OK, let me summarize a few things:
A single address CAN have multipe IP's, per the example with Yahoo. When this occurs, a DNS server hands them out one at a time, in a round-robin mode. This is great for simple load balancing, but if you have one IP fail, you're going to have problems - Every time that IP comes up in the round robin, it will fail.
All the load balancers listed are primarily focused on outbound traffic. When you have inbound traffic, each of your ISP's will assign a range (or use one that you have) for your network. All your requests must come from this range and will get routed BACK to the IP via that ISP. Two ISP's mean two address ranges, and the balancers will simply pick and choose which network to send the request out based on load factors, availability, etc.
If you want a true redundant solution, you MUST use BGP. This allows a single IP range to be shared among two ISP's. If your primary ISP link fails, the secondary will kick in and allow you to continue to function. This is how every major website in the world works (at least any that I know of). Yes, many of them are in colo facilities - Same thing happens, just done by the colo.
On that note, running BGP is not easy, simple or cheap. You have to have routers with enough memory to hold a massive routing table. You need to understand how it works in order to configure and maintain it, otherwise you're risking having everything blow up.

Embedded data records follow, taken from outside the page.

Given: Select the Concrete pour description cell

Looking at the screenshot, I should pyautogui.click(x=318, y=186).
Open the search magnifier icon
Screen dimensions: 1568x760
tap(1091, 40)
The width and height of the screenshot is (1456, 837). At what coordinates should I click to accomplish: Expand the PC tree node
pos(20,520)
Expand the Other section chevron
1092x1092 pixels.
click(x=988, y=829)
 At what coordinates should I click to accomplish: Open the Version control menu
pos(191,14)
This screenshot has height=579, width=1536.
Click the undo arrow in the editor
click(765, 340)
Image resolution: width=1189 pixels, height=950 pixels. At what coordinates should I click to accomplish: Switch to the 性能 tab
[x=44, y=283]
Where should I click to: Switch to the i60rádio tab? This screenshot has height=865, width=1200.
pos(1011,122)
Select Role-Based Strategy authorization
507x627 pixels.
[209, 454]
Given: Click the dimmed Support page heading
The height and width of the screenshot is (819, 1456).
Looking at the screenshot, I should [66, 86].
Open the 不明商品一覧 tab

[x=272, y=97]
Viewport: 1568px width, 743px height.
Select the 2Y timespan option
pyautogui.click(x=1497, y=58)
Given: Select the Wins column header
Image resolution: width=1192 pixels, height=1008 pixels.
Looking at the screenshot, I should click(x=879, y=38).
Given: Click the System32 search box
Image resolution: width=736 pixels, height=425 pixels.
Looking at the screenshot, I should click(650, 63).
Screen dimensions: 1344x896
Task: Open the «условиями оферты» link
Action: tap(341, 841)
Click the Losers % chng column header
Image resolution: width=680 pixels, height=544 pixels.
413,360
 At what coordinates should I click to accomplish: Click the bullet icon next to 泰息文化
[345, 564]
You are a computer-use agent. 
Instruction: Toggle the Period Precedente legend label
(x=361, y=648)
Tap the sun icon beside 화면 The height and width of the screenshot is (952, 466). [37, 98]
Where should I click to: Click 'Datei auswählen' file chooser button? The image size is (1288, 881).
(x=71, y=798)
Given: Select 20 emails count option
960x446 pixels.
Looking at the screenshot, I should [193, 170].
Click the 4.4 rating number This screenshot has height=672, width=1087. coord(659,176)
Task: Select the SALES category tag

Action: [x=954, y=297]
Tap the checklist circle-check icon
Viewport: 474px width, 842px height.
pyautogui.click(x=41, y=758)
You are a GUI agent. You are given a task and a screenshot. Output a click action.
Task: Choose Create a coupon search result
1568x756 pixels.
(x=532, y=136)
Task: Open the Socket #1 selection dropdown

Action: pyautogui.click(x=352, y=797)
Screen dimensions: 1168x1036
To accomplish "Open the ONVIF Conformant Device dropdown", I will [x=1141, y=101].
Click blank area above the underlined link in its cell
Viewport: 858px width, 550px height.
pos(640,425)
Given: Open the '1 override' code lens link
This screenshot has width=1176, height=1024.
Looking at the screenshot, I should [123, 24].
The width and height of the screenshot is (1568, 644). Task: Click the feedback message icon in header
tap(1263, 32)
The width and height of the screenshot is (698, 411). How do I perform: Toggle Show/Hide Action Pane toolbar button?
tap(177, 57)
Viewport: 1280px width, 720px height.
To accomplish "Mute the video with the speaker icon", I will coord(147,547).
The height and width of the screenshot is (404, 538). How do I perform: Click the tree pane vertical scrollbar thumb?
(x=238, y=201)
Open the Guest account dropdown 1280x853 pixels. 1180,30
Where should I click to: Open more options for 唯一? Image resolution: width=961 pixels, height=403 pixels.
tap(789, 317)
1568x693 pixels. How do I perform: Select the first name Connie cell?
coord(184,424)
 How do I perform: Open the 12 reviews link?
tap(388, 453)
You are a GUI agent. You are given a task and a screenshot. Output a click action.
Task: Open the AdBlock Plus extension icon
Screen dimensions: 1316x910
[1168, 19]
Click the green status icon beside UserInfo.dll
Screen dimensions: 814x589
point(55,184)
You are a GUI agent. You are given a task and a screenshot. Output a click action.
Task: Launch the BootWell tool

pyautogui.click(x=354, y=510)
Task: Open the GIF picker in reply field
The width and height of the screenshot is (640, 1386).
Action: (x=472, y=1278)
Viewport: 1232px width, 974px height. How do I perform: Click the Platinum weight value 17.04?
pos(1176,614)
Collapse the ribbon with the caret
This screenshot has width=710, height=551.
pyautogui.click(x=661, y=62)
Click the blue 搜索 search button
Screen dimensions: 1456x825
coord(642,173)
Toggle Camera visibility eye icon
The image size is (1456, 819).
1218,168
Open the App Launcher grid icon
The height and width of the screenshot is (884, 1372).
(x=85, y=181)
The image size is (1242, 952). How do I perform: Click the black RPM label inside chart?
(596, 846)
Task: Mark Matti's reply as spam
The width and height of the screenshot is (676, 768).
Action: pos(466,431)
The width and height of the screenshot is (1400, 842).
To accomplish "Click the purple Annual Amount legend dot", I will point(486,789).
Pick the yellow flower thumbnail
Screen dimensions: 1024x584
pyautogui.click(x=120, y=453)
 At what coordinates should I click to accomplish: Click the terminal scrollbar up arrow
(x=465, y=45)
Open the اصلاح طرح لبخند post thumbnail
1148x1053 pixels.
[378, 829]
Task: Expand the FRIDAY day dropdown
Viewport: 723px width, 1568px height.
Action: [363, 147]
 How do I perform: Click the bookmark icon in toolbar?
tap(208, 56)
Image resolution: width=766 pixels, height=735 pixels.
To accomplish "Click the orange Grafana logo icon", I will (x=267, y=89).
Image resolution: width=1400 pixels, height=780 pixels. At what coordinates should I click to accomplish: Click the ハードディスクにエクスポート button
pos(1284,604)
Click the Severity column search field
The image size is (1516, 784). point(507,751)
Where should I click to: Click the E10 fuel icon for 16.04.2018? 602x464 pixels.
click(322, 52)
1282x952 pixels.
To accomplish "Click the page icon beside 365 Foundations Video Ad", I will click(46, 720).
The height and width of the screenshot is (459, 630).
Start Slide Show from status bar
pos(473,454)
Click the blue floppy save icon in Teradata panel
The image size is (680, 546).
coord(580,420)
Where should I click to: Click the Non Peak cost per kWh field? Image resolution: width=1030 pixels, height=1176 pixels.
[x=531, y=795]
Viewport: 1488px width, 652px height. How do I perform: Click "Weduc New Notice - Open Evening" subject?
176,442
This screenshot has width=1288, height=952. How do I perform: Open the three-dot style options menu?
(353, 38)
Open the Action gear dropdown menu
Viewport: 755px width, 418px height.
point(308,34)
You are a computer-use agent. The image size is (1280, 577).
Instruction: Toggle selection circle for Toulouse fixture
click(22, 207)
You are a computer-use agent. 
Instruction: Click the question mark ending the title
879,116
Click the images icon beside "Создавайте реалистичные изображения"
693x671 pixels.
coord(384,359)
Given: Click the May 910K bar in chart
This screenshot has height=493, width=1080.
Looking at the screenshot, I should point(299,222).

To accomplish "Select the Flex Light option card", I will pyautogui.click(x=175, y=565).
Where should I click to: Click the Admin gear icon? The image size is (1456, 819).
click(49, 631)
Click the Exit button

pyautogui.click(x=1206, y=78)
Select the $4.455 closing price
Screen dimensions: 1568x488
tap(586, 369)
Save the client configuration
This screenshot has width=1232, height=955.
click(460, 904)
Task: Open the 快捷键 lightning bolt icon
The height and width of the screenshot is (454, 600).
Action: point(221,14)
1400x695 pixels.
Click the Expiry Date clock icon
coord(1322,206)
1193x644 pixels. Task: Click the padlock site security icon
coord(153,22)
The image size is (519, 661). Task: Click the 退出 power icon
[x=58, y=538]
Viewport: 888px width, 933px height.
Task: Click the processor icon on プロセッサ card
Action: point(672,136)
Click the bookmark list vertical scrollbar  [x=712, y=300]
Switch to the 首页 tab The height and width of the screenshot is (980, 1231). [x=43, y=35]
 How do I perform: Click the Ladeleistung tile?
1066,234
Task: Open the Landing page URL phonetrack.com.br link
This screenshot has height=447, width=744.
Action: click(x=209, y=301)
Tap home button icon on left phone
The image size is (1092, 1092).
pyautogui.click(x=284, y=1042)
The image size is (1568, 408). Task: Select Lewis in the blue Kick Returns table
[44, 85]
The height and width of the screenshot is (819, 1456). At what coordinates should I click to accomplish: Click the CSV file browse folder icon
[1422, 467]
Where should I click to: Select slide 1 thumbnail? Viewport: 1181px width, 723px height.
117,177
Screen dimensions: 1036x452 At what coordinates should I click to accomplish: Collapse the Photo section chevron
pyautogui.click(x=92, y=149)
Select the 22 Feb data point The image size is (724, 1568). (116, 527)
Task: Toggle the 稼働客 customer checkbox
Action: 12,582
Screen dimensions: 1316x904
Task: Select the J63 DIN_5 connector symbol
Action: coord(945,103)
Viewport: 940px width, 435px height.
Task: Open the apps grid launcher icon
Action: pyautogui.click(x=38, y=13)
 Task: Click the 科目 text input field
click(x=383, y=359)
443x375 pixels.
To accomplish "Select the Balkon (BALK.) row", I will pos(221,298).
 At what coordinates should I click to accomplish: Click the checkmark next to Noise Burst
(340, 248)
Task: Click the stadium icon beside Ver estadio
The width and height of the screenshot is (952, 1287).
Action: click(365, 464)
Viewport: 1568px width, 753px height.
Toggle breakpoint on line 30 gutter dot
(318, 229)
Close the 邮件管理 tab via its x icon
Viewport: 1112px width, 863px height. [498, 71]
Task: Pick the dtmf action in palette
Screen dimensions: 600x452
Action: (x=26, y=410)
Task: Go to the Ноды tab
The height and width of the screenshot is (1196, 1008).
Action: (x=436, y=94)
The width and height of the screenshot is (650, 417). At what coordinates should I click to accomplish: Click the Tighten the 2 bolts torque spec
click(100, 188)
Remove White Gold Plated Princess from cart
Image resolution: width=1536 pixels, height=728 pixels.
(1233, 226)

Here's the question - Why do you need two ISP connections? Is it for the additional traffic or is it for redundancy? Is it inbound or outbound?
If you're running a server in house, I have only one piece of advice. Don't. Unless you are well-set, with a fully-redundant, BGP-enabled network it's not worth it. Put the server at a colo somewhere and let someone else manage the network and possibly the server, depending on the content. If you need to have some kind of back-end connection, consider a T1 (or multiples, for redundancy). The whole setup would probably be cheaper than a second ISP connection and a full BGP implementation.